When trying to understand the true meaning of Qur’anic verses, it is important to delineate the line between the fact and the norm, between realpolitik and idealism. While facts or realpolitik is the context for which the Qur’anic verses bring tangible solutions to the incidents experienced during the course of revelation, idealistic perspective refers to the values and principles that need to be obtained from a holistic look toward the Qur’an, including the jihad verses. “Kill them wherever you find them,” in Baqara 191, (“them” referring to the aggressive polytheists of Mecca) indicates realpolitik circumstances of revelation. “Disorder (i.e. oppressing and torturing people because of their faith) is worse than killing,” indicates idealism and stipulates freedom of belief and conscience.

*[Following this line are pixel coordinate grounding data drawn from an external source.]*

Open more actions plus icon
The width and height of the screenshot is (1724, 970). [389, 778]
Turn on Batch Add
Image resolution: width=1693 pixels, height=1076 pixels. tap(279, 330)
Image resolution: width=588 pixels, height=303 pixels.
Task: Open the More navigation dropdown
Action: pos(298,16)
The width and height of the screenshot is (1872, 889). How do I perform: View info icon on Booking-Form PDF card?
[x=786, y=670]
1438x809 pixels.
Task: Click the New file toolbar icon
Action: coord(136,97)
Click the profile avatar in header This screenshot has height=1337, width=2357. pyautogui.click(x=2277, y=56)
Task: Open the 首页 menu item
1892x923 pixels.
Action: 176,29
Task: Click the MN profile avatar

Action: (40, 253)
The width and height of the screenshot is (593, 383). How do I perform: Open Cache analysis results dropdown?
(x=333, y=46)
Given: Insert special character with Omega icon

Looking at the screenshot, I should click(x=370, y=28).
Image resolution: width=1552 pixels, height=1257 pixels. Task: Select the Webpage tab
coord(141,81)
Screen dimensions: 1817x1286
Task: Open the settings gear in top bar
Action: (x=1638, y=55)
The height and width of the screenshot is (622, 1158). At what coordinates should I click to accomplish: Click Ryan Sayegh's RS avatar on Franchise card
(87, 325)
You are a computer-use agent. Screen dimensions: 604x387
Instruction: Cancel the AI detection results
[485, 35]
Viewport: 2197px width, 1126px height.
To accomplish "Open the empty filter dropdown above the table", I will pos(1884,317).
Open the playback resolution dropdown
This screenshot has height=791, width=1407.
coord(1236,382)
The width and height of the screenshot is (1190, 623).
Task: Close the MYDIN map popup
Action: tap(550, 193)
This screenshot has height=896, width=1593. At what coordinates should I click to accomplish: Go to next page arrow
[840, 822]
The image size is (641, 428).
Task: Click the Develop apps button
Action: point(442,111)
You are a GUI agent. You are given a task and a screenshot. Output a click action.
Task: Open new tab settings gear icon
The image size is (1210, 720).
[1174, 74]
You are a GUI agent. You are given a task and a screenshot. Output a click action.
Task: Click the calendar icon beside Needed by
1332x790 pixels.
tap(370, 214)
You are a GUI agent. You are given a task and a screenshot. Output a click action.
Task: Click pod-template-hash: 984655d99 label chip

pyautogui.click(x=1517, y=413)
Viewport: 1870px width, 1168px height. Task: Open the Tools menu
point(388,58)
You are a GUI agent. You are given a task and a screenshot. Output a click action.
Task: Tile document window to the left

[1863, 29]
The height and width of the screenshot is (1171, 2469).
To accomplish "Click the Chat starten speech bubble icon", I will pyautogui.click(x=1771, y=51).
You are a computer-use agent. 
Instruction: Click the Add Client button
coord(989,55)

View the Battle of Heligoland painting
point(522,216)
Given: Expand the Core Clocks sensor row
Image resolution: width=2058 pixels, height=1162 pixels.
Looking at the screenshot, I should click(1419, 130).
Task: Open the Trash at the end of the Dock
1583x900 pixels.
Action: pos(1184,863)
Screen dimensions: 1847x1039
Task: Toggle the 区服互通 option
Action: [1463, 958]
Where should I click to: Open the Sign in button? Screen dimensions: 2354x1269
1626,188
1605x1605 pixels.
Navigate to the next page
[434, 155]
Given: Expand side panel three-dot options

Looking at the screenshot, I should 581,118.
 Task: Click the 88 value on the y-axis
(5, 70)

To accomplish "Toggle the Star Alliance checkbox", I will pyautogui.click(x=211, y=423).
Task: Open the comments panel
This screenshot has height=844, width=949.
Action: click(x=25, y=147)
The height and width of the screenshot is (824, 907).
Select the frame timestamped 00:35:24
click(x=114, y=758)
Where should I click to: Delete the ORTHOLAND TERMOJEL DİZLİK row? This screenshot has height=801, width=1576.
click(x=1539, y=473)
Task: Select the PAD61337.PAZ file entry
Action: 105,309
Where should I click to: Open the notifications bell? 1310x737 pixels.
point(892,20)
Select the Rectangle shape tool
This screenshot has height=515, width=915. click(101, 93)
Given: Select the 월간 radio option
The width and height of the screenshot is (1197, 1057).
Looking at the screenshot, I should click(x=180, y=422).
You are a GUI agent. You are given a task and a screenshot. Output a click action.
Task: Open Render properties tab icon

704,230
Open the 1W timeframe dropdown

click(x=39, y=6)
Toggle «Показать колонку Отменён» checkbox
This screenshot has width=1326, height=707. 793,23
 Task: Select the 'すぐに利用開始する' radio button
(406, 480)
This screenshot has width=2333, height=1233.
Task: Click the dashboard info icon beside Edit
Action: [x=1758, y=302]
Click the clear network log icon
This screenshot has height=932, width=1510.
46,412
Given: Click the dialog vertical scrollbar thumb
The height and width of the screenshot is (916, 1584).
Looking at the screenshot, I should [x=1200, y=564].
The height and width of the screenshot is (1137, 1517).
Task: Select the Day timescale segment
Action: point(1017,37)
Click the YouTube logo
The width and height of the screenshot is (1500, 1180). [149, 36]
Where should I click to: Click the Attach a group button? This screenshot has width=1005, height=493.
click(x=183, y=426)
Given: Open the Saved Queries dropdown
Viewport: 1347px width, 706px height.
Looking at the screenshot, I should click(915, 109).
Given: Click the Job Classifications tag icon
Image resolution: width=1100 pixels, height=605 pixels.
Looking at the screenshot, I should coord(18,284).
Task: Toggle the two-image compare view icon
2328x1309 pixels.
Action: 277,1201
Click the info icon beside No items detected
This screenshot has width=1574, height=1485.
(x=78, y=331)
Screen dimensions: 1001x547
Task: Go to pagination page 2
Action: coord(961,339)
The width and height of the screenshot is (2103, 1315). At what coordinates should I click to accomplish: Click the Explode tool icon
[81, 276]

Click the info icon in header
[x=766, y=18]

Concepts introduced by the Qur’an

During its course of revelation, the Qur’an did not only use the established concepts of the contemporary society, but introduced its own concepts as well. The concept of jihad is in the second category. Other concepts such as zihar, nikah, and talaq (concepts about marriage and divorce), which are mentioned in the Qur’an, were already in the lexicon of the society. However, the concept of jihad has gone through sharp semantic shifts and variations over the fifteen centuries since the time of revelation, and especially after the freedom movements in Muslim countries during the nineteenth century for independence from colonialism. This shift moved further from the Qur’anic foundations due to the works of orientalists; media outlets thriving on an anti-Islamic furor; and persecution of Muslim minorities. The weakness of Muslim states, authoritarian regimes, distribution of oil revenue, economic crises, and a large youthful population that cannot be easily brought under control given current circumstances are other major reasons that have led to the misuse of the concept of jihad. The idea has also been exploited by numerous radical-minded Muslim individuals, groups, and organizations. Concepts are like living organisms. The meanings encompassed by them contract, expand, change, and transform according to experienced realities. Nowadays, it is incumbent on Muslims to revert this concept to its original state by placing it back on the Qur’anic foundations in theory and practice.

Consequently, I think neither the battle cry “Islam is a religion of war” nor the slogan – yes, I term it a slogan – “Islam is a religion of peace” are accurate. Indeed, I think such a reductionist and cliché discourse form a massive intellectual block, preventing a complete understanding of Islam as a religion. The jihad verses in the Qur’an seems to have received their share from this minimalism. A literalist approach to the Qur’anic verses addressing realpolitik conditions is an indication of adopting the Qur’an solely as a book of law or policy. Individuals having this viewpoint may exploit the Qur’an to have it speak to their desire. It is compulsory to make a distinction among the Ideal Islam experienced during the lifetime of the Prophet, the Scholarly Islam expressed theoretically in the course of the academic activities of scholars in subsequent years, and the Historical Islam that has been experienced by Muslims in various locations worldwide for the last fifteen centuries. The minimum condition to achieve this distinction is studying the Qur’anic verses vis-à-vis the circumstances and context behind their revelation and understanding what the Qur’anic verses really “say,” before going deeper into analyzing what they “mean to say.” Intra-textuality, inter-textuality, reason for revelation, holistic approach to the Qur’an, and contextual knowledge are key terms for reference in this regard.